O PLANSAN/SP é indispensável para a realização de outros direitos humanos consagrados no Pacto Internacional sobre Direitos Econômicos, Sociais e Culturais da Organização das Nações Unidas (Comentário Geral n.º 12/1999 – Comitê PIDESC do Alto Comissariado de Direitos Humanos da ONU). Cabe ao Estado respeitar, proteger, promover e prover o DHAA. A articulação intersetorial das Políticas de SAN num Plano estratégico representa uma potente ferramenta ao gestor na garantia deste direito constitucional aos cidadãos, os quais lhe delegaram o mandato público.
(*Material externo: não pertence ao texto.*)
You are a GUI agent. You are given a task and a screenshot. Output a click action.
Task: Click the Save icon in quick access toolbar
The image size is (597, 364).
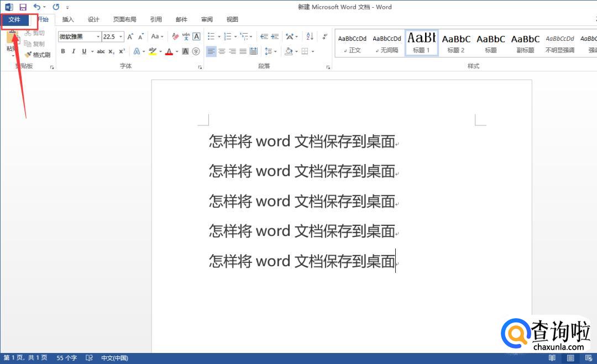(x=23, y=7)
Ainda, o PLANSAN/SP prevê ações para superar desafios relacionados ao combate da covid-19 no que diz respeito a garantia de alimentação adequada e saudável para população, conforme detalhado nos macro objetivos do plano, chamados de “desafios”, com destaque para: Desafio 1 – Promover o acesso universal à alimentação adequada e saudável, com prioridade para as famílias e pessoas em situação de insegurança alimentar e nutricional; Desafio 2 – Combater a insegurança alimentar e nutricional e promover a inclusão produtiva rural em grupos populacionais específicos, com ênfase em povos e comunidades tradicionais e outros grupos sociais vulneráveis no meio rural; e Desafio 4 – Promover o abastecimento e o acesso regular e permanente da população brasileira à alimentação adequada e saudável.
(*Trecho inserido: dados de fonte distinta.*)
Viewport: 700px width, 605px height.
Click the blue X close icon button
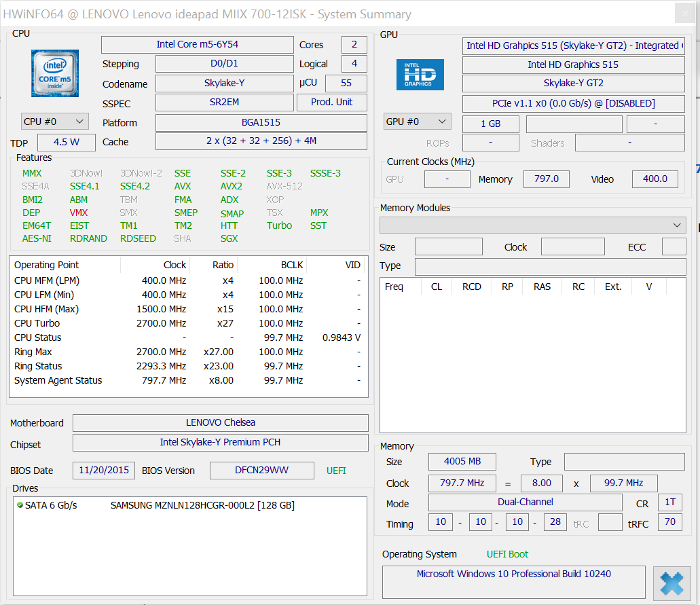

Para além dos desafios colocados no PLANSAN/SP, é importante destacar as condições estabelecidas no Artigo 17 do Decreto 7.252/2010 quanto ao funcionamento dos Conseas para assegurar a participação social, incluindo: a obrigação de observar os critérios de intersetorialidade, organização e mobilização dos movimentos sociais em cada realidade, no que se refere à definição de seus representantes; estabelecer mecanismos de participação da população, especialmente dos grupos incluídos nos programas e ações de segurança alimentar e nutricional, nos conselhos e conferências; e manter articulação permanente com as câmaras intersetoriais e com outros conselhos relativos às ações associadas à PNSAN. Diante de tais obrigações, os representantes da ABIA e da Sociedade Rural Brasileira não estão em posição legítima de representação dos interesses dos grupos populacionais mais vulneráveis. A ABIA e a Sociedade Rural Brasileira não são “sociedade civil”.
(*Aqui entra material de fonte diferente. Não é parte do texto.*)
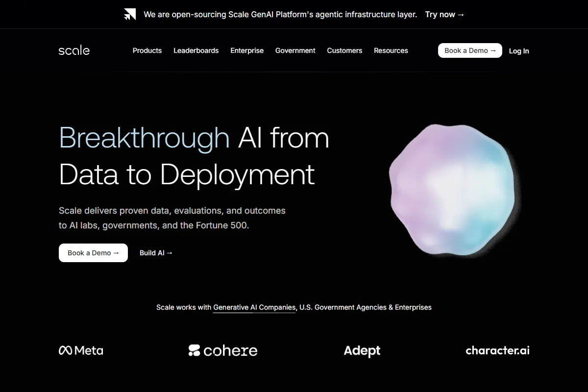Expand the Customers navigation menu
Image resolution: width=588 pixels, height=392 pixels.
(x=344, y=50)
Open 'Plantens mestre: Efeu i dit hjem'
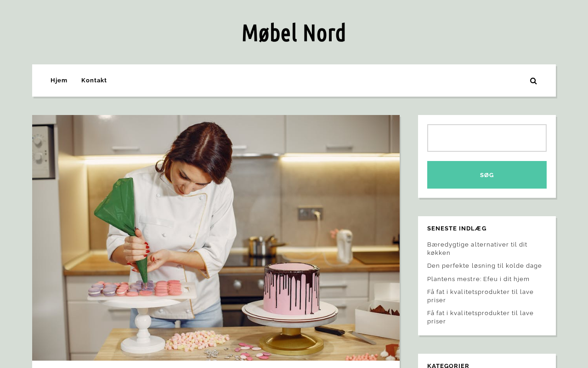Viewport: 588px width, 368px height. point(478,279)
As indústrias de alimentos possuem interesses privados, e não tem demonstrado comprometimento com as políticas públicas focadas em saúde. Desta forma, não podem ser qualificadas como instituições que tenham uma contribuição pública na área de segurança alimentar e nutricional. No momento em que a fome assola grande parte da população devido a pandemia, a presença destes atores em posições tão estratégicas e estruturantes representa uma forte ameaça ao cumprimento do Plano Estadual de Segurança Alimentar e Nutricional, vigente até 2023.
É neste contexto que a Aliança reforça a importância da indicação de atores da sociedade civil que defendem interesses públicos para ocupar os cargos de presidente e vice-presidente, para que o Consea Estadual possa de fato cumprir os seus objetivos.
Atenciosamente,
Núcleo Nacional da Aliança pela Alimentação Adequada e Saudável
Membros do Núcleo:
Ana Carolina Feldenheimer da Silva – Universidade do Estado do Rio de Janeiro (UERJ) Elisabetta Recine – Observatório de Políticas de Segurança Alimentar e Nutrição/ Universidade de Brasília (OPSAN/UnB)
Glenn Makuta- Slow Food
Inês Rugani – Associação Brasileira de Saúde Coletiva (ABRASCO)
Janine Giuberti – Instituto Brasileiro de Defesa do Consumidor (Idec)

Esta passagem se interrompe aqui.